Your output should be the lines below from the one with "693x481 pixels." through the one with "Select the Thursday checkbox", copied exactly, pictures excluded.

== Segment start ==

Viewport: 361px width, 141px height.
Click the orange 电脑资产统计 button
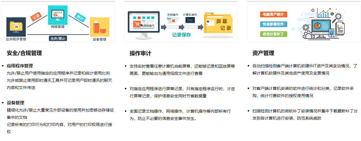273,14
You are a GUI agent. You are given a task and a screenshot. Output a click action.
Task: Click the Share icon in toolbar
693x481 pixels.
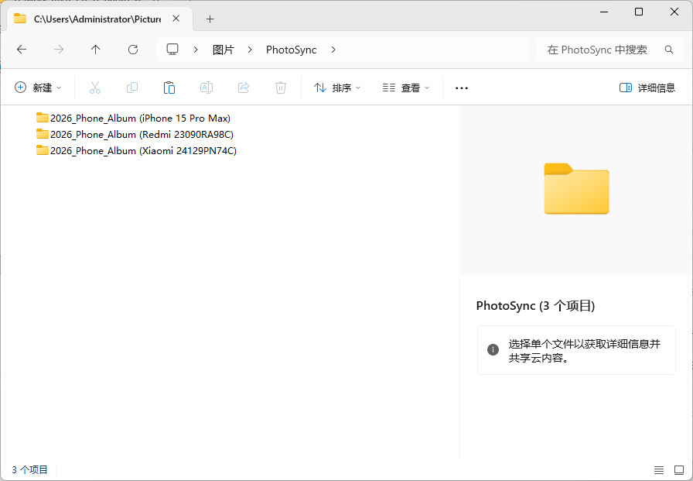(x=244, y=88)
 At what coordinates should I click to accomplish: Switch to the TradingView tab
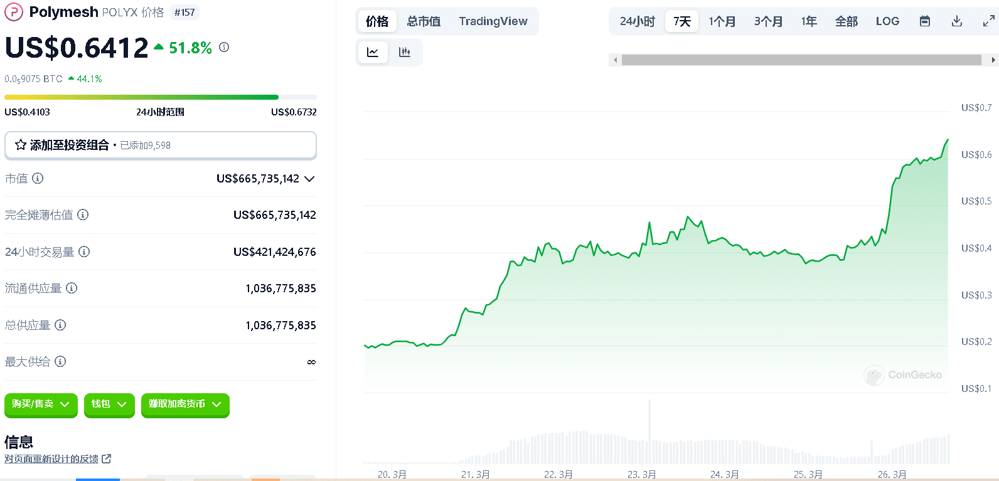pos(493,21)
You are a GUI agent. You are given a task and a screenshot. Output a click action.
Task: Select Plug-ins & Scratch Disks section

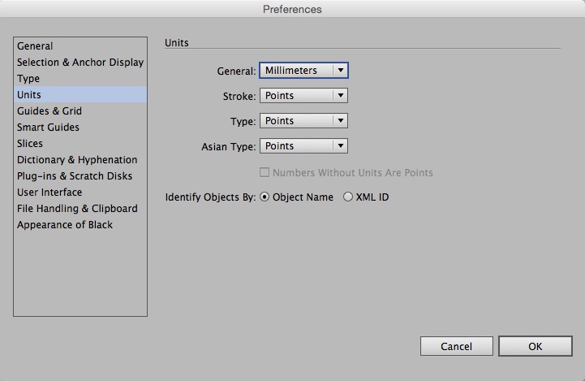coord(75,176)
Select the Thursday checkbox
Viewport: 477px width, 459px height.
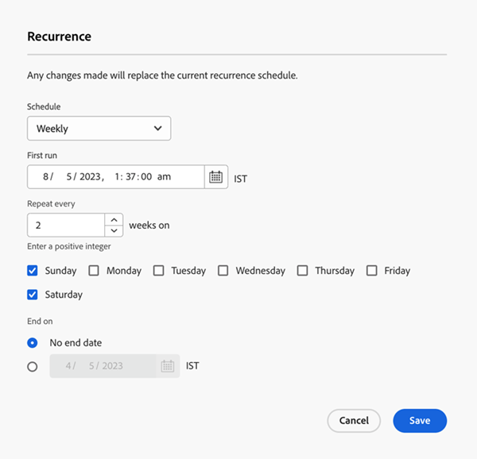302,271
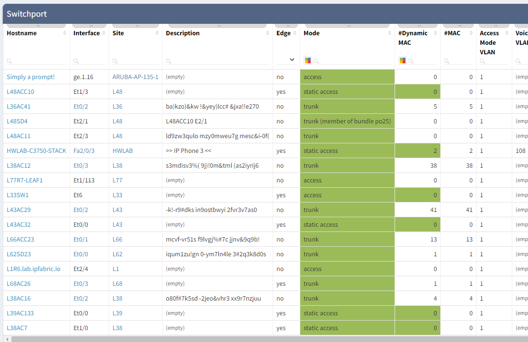
Task: Click the Simply a prompt! hostname link
Action: 30,77
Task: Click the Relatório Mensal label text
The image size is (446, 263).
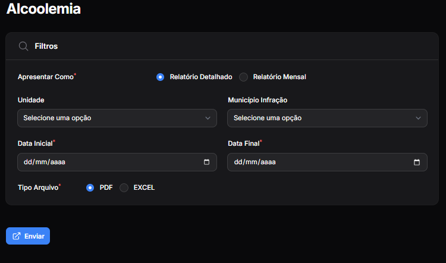Action: pyautogui.click(x=279, y=77)
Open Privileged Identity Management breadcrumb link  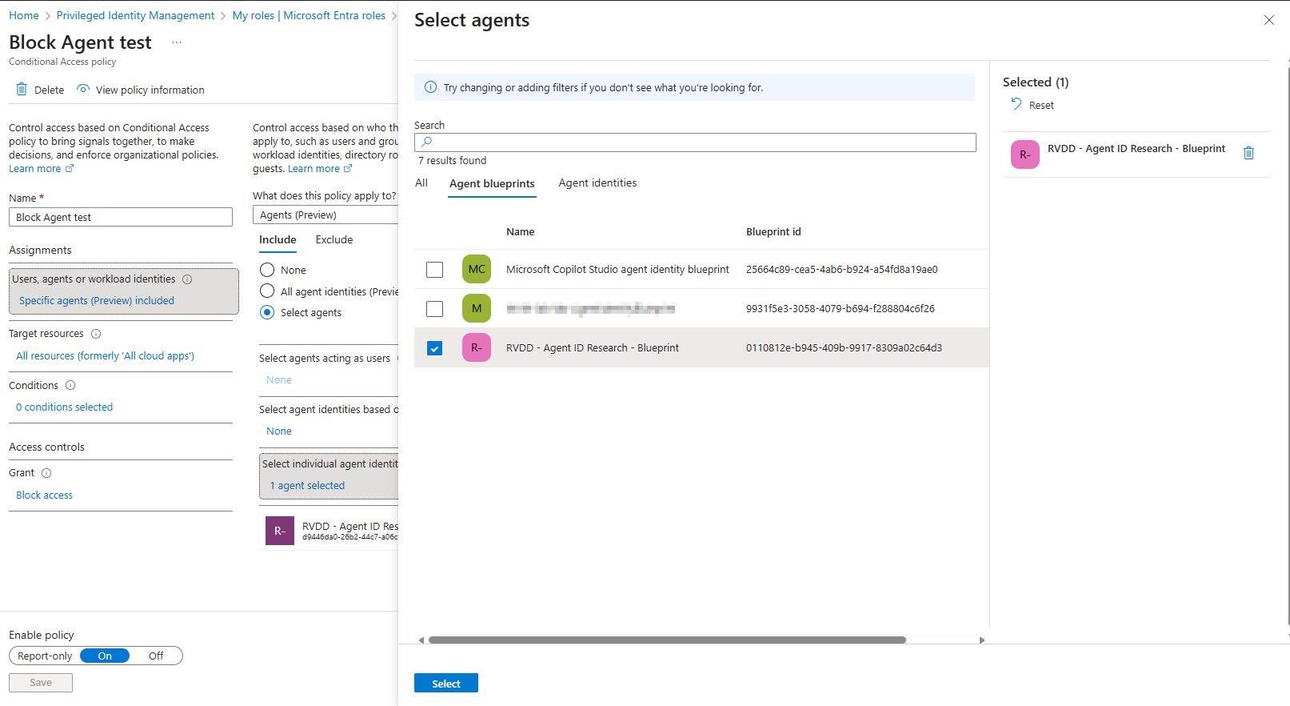click(x=135, y=16)
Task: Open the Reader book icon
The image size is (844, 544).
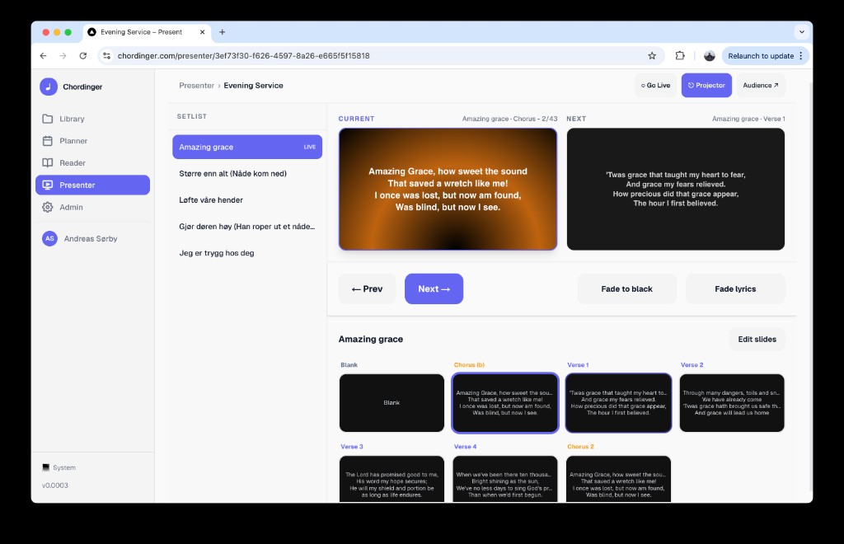Action: click(x=48, y=163)
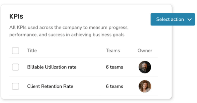The width and height of the screenshot is (197, 103).
Task: Check the Billable Utilization rate checkbox
Action: [x=15, y=67]
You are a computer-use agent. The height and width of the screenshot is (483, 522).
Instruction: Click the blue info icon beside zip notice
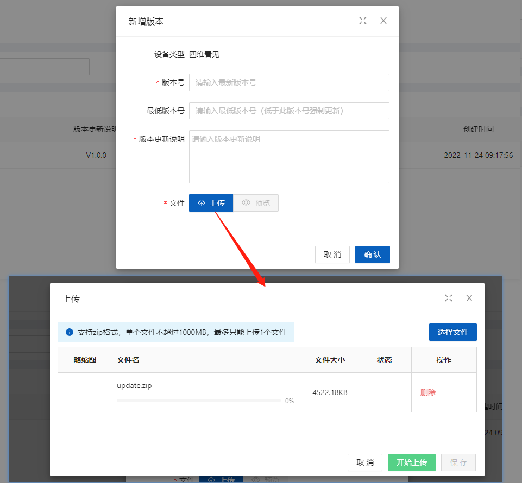pos(69,332)
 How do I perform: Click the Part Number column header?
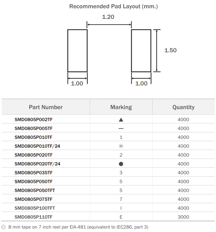point(46,107)
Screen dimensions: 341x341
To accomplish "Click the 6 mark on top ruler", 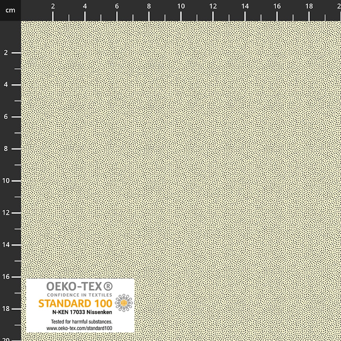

== Segment end ==

YOUR RESPONSE
693x481 pixels.
(x=244, y=88)
 At what coordinates should I click to accomplish: Switch to the TradingView tab
pos(493,21)
You are a GUI agent. You are given a task and a screenshot. Output a click action.
Task: Select Plug-ins & Scratch Disks section

coord(75,176)
Select the Thursday checkbox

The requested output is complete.